▸ Aim of the exercise:
Rewrite all of the entries below, replacing every occurrence of "GUI agent" with "interface assistant" and leaving everything else unchanged.

* START Records *

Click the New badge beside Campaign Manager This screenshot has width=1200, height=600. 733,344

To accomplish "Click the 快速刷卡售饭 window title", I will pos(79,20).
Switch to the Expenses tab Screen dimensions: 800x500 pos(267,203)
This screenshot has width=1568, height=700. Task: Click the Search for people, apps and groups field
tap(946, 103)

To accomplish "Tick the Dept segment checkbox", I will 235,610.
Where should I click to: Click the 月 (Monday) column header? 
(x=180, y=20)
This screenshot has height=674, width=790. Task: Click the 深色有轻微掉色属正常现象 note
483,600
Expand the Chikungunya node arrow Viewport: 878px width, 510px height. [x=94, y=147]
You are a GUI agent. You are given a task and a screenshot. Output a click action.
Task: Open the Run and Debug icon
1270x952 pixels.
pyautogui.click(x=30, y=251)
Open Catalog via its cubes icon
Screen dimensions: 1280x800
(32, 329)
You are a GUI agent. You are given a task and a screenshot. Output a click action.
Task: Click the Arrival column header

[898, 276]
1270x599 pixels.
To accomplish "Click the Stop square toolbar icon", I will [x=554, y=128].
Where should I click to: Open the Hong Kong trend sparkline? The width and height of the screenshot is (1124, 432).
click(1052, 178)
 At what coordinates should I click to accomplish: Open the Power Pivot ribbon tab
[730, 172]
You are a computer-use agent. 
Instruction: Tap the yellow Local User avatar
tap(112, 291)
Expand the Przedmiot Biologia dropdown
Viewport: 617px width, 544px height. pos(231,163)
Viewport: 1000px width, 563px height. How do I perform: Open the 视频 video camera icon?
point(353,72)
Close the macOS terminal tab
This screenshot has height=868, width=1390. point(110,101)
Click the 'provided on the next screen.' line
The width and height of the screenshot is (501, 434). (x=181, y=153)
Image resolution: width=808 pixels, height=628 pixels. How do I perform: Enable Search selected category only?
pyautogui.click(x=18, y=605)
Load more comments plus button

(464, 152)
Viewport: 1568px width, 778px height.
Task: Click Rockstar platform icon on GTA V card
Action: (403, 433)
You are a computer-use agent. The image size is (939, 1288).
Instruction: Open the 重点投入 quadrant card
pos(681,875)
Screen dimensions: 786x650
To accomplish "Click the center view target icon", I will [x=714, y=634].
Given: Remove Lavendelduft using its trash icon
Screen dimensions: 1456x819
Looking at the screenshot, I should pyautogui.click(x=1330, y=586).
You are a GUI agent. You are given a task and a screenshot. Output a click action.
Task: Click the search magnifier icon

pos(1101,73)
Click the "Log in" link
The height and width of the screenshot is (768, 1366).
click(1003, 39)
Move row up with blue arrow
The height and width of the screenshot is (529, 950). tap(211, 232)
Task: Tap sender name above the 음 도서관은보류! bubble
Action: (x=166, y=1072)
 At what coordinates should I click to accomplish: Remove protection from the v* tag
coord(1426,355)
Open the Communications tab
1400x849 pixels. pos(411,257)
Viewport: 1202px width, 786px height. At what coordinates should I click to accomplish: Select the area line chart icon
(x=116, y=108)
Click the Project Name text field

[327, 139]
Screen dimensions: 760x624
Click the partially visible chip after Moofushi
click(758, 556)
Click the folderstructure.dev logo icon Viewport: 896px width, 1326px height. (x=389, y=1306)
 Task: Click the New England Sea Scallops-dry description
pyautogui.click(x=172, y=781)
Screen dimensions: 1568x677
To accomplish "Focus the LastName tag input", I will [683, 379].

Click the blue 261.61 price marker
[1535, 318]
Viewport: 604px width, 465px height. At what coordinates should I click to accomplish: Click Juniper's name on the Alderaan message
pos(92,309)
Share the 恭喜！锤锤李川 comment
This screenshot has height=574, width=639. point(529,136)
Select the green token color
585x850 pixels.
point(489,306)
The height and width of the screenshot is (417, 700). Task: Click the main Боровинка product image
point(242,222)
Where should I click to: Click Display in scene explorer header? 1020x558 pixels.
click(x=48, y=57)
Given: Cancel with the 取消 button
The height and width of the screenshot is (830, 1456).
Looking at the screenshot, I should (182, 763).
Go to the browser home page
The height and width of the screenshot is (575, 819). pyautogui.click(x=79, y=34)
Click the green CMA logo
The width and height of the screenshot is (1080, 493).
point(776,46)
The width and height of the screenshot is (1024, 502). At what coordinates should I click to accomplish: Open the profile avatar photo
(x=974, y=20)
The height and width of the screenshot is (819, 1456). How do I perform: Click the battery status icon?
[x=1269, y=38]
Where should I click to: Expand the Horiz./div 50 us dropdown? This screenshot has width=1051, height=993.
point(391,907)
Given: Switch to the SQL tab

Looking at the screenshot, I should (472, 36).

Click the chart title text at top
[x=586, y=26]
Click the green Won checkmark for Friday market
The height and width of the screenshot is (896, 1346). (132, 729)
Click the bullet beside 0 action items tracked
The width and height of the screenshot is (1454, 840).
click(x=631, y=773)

* END Records *

▸ Written response:
Click the New badge beside Campaign Manager This screenshot has width=1200, height=600. 733,344

To accomplish "Click the 快速刷卡售饭 window title", I will pos(79,20).
Switch to the Expenses tab Screen dimensions: 800x500 pos(267,203)
This screenshot has width=1568, height=700. Task: Click the Search for people, apps and groups field
tap(946, 103)

To accomplish "Tick the Dept segment checkbox", I will 235,610.
Where should I click to: Click the 月 (Monday) column header? 
(x=180, y=20)
This screenshot has height=674, width=790. Task: Click the 深色有轻微掉色属正常现象 note
483,600
Expand the Chikungunya node arrow Viewport: 878px width, 510px height. [x=94, y=147]
You are a interface assistant. You are given a task and a screenshot. Output a click action.
Task: Open the Run and Debug icon
1270x952 pixels.
pyautogui.click(x=30, y=251)
Open Catalog via its cubes icon
Screen dimensions: 1280x800
(32, 329)
You are a interface assistant. You are given a task and a screenshot. Output a click action.
Task: Click the Arrival column header

[898, 276]
1270x599 pixels.
To accomplish "Click the Stop square toolbar icon", I will [x=554, y=128].
Where should I click to: Open the Hong Kong trend sparkline? The width and height of the screenshot is (1124, 432).
click(1052, 178)
 At what coordinates should I click to accomplish: Open the Power Pivot ribbon tab
[730, 172]
You are a computer-use agent. 
Instruction: Tap the yellow Local User avatar
tap(112, 291)
Expand the Przedmiot Biologia dropdown
Viewport: 617px width, 544px height. pos(231,163)
Viewport: 1000px width, 563px height. How do I perform: Open the 视频 video camera icon?
point(353,72)
Close the macOS terminal tab
This screenshot has height=868, width=1390. point(110,101)
Click the 'provided on the next screen.' line
The width and height of the screenshot is (501, 434). (x=181, y=153)
Image resolution: width=808 pixels, height=628 pixels. How do I perform: Enable Search selected category only?
pyautogui.click(x=18, y=605)
Load more comments plus button

(464, 152)
Viewport: 1568px width, 778px height.
Task: Click Rockstar platform icon on GTA V card
Action: (403, 433)
You are a computer-use agent. The image size is (939, 1288).
Instruction: Open the 重点投入 quadrant card
pos(681,875)
Screen dimensions: 786x650
To accomplish "Click the center view target icon", I will [x=714, y=634].
Given: Remove Lavendelduft using its trash icon
Screen dimensions: 1456x819
Looking at the screenshot, I should pyautogui.click(x=1330, y=586).
You are a interface assistant. You are given a task and a screenshot. Output a click action.
Task: Click the search magnifier icon

pos(1101,73)
Click the "Log in" link
The height and width of the screenshot is (768, 1366).
click(1003, 39)
Move row up with blue arrow
The height and width of the screenshot is (529, 950). tap(211, 232)
Task: Tap sender name above the 음 도서관은보류! bubble
Action: (x=166, y=1072)
 At what coordinates should I click to accomplish: Remove protection from the v* tag
coord(1426,355)
Open the Communications tab
1400x849 pixels. pos(411,257)
Viewport: 1202px width, 786px height. At what coordinates should I click to accomplish: Select the area line chart icon
(x=116, y=108)
Click the Project Name text field

[327, 139]
Screen dimensions: 760x624
Click the partially visible chip after Moofushi
click(758, 556)
Click the folderstructure.dev logo icon Viewport: 896px width, 1326px height. (x=389, y=1306)
 Task: Click the New England Sea Scallops-dry description
pyautogui.click(x=172, y=781)
Screen dimensions: 1568x677
To accomplish "Focus the LastName tag input", I will [683, 379].

Click the blue 261.61 price marker
[1535, 318]
Viewport: 604px width, 465px height. At what coordinates should I click to accomplish: Click Juniper's name on the Alderaan message
pos(92,309)
Share the 恭喜！锤锤李川 comment
This screenshot has height=574, width=639. point(529,136)
Select the green token color
585x850 pixels.
point(489,306)
The height and width of the screenshot is (417, 700). Task: Click the main Боровинка product image
point(242,222)
Where should I click to: Click Display in scene explorer header? 1020x558 pixels.
click(x=48, y=57)
Given: Cancel with the 取消 button
The height and width of the screenshot is (830, 1456).
Looking at the screenshot, I should (182, 763).
Go to the browser home page
The height and width of the screenshot is (575, 819). pyautogui.click(x=79, y=34)
Click the green CMA logo
The width and height of the screenshot is (1080, 493).
point(776,46)
The width and height of the screenshot is (1024, 502). At what coordinates should I click to accomplish: Open the profile avatar photo
(x=974, y=20)
The height and width of the screenshot is (819, 1456). How do I perform: Click the battery status icon?
[x=1269, y=38]
Where should I click to: Expand the Horiz./div 50 us dropdown? This screenshot has width=1051, height=993.
point(391,907)
Given: Switch to the SQL tab

Looking at the screenshot, I should (472, 36).

Click the chart title text at top
[x=586, y=26]
Click the green Won checkmark for Friday market
The height and width of the screenshot is (896, 1346). (132, 729)
Click the bullet beside 0 action items tracked
The width and height of the screenshot is (1454, 840).
click(x=631, y=773)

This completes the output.